Following a quote from Jackson contending it to be a “perilous moment for our Constitution,” The Hill staff writers Ella Lee and Zach Schonfeld asserted Saturday, “The Supreme Court’s most junior justice had pointed exchanges with her colleagues on the bench this term, increasingly accusing them of unevenly applying the law — even if it meant standing on her own from the court’s other liberal justices.”
“Jackson has had an independent streak since President Biden nominated her to the bench in 2022. But the dynamic has intensified this term, especially as litigation over President Trump’s sweeping agenda reached the court,” the piece continued before highlighting a recent dissent from the jurist that “accused her fellow justices of helping [President Donald Trump] threaten the rule of law at a moment they should be ‘hunkering down.'”
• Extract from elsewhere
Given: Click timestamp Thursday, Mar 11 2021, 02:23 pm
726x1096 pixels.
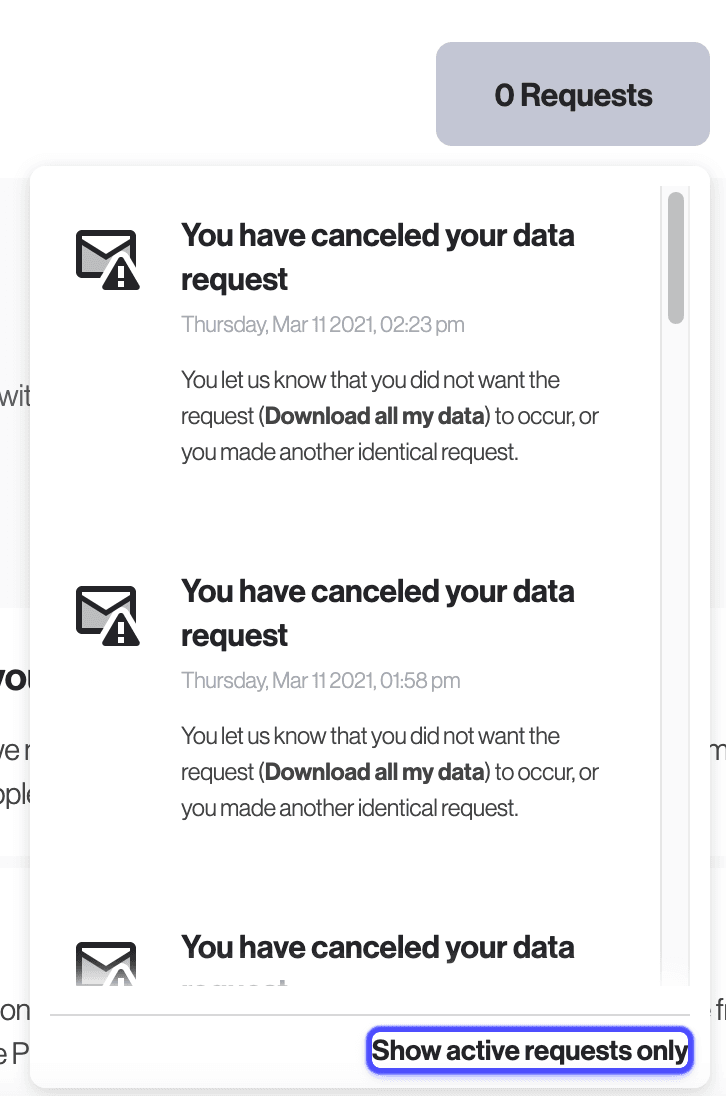Looking at the screenshot, I should pos(322,325).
Further emphasized was Jackson’s position that “Eventually, executive power will become completely uncontainable, and our beloved constitutional Republic will be no more.”
The specific dissent came amid a 6-3 ruling from the court in Trump v. CASA, Inc. that determined activist judges had overstepped with injunctive relief. Just as Jackson saw fit to offer a solo dissent, Barrett saw fit to excoriate her colleague for decrying “an imperial Executive while embracing an imperial Judiciary.”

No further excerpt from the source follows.